Hacker News new | ask | show | jobs
by deepnet 3882 days ago
This Facebook Video suggests it has had months of either training or development, which sounds might be it learning by playing, reinforcement learning in this space could be very interesting - more details would be good.

The two breakthrough papers using Deep Conv Nets to play Go - trained on Expert Games to predict the Experts Next Move.

This is made possible by the huge archives of expert play from online Go servers that have reached Big Data sizes in the last few years.

Teaching Deep Convolutional Neural Networks to Play Go - Clark & Storkey Edinburgh Informatics 2015 http://arxiv.org/abs/1412.3409

Move Evaluation in Go Using Deep Convolutional Neural Networks Maddison, Huang, Silver, Sutskever Deepmind 2015 http://arxiv.org/abs/1412.6564

David Silver has work on Reinforcement Learning and Go: Reinforcement Learning of Local Shape in the Game of Go Silver et al 2007. https://scholar.google.co.uk/citations?view_op=view_citation...

Go is scored by occupying and surrounding territory and the opponents pieces taken.

The current State of the Art programs use Monte Carlo Tree Search with each move being evaluated using random playouts - this is well suited to Go as it reasnoble estimate for comparison of the territory that will result from a move.

As the Go search tree branches a lot (~200 branches per play) tree search takes some time and cannot be exhaustive.

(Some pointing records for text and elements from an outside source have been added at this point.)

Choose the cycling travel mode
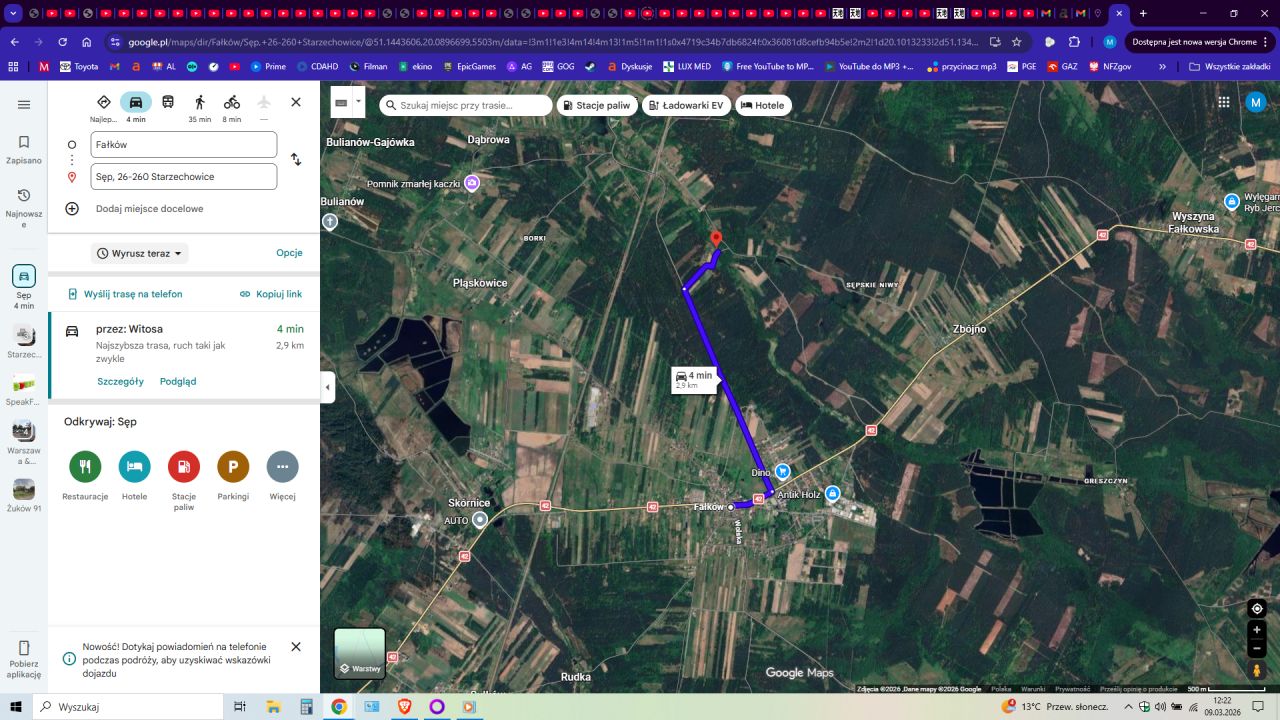 coord(232,102)
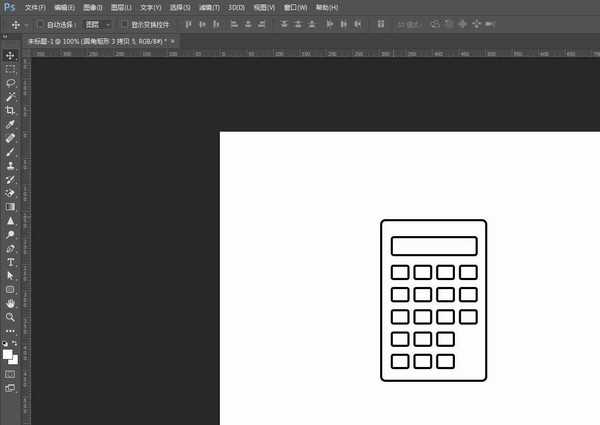
Task: Activate the Eyedropper tool
Action: pyautogui.click(x=10, y=124)
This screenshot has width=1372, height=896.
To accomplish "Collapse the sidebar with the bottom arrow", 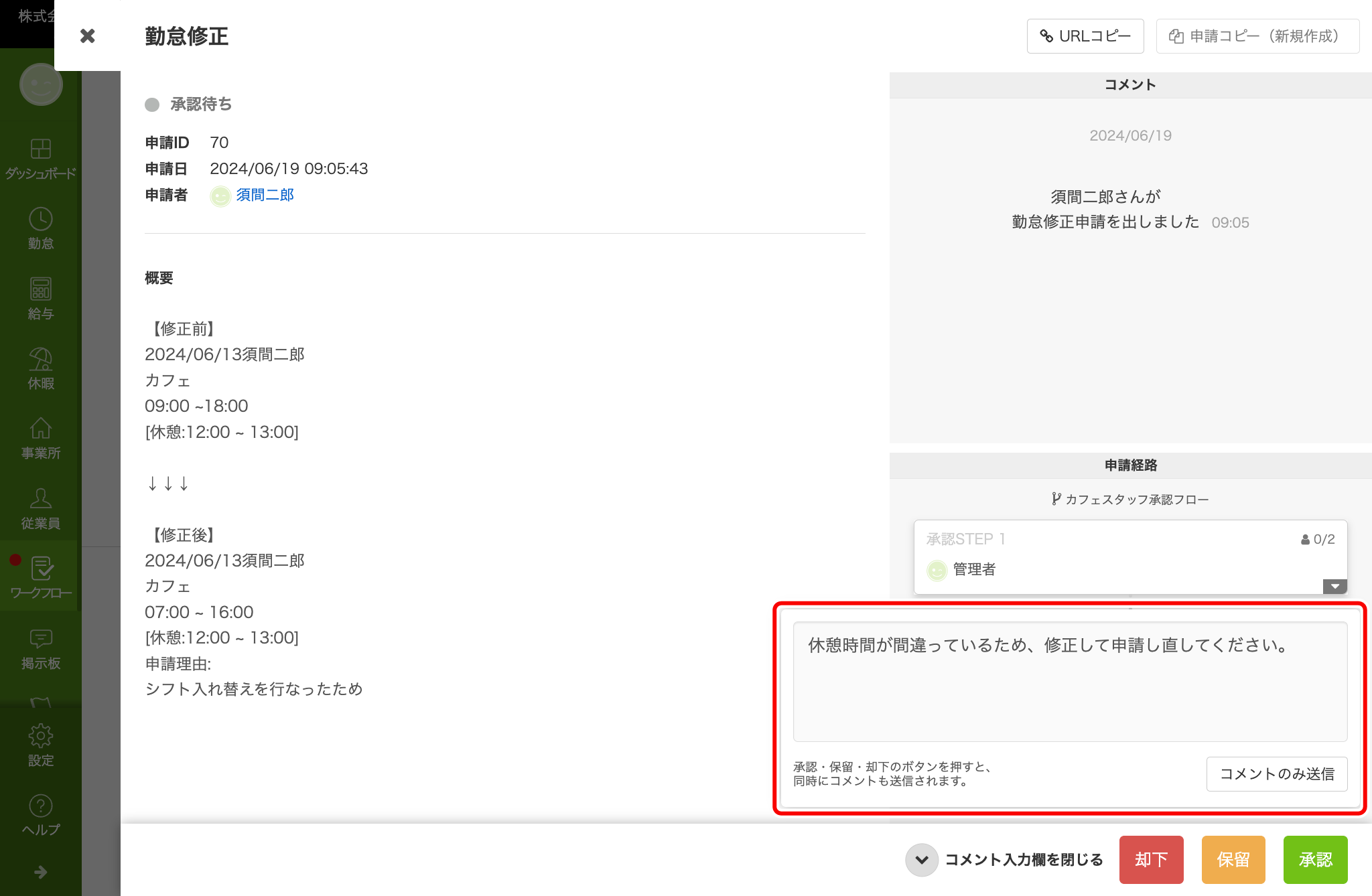I will coord(42,872).
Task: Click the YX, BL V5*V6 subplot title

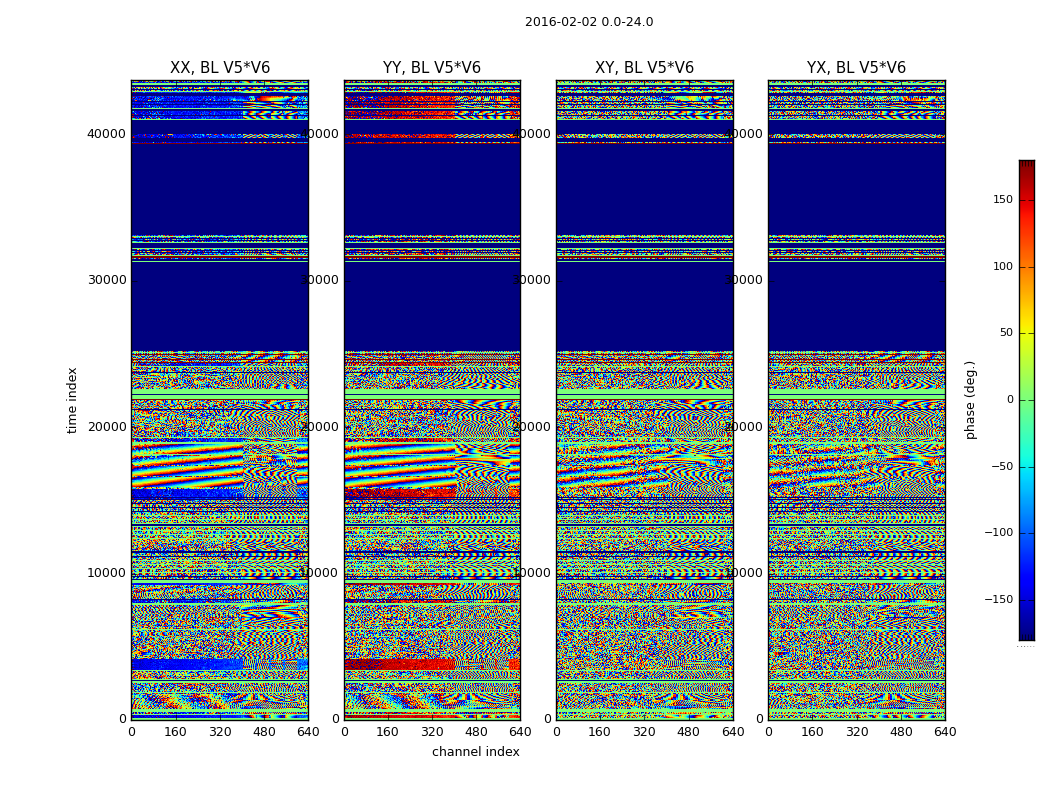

The Expert Move Predicting Convnets provide very good moves very quickly, and can provide and provide probabilities the expert would move for each square in a single forward pass.

Most of the current development now centers around using the Convnets to prune the search trees for the random playout MCTS engines.

Go is useful from an AI perspective because it is a huge state space and the patterns are subtle with long term implications. No computer can yet beat the best humans - so it is an area where natural intelligence beats artificial.

Yet the convnets are not doing planning, only predicting what an expert human would do next, the planning is implicit in the dataset but not a part of the convnet itself (though the internals of deepnets are mysterious so who knows).

The Computer Go mailing list is very lively and full of the best program creators with regular computer tournaments against each other. http://computer-go.org/mailman/listinfo/computer-go

The Facebook video shows GnuGo is the opposing player, this is not the best computer player and suggests Facebooks player is not as strong as the Convnets as yet - it also does not detail how deep the playouts of the tree search are, i.e. what level GnuGo is playing at, so this cannot really be compared to recent work.

Hopefully Facebook will publish more details soon - if they are learning through play then their results may well be interesting.

Remi Coulom's excellent slides detail the Monte Carlo revolution in Go programs. http://www.remi-coulom.fr/JFFoS/JFFoS.pdf

AFAIK MCTS with Random playout and hand coded heuristics are still SOTA.

When I visited in the summer Edinburgh Uni Informatics Department convnet Go was in active development.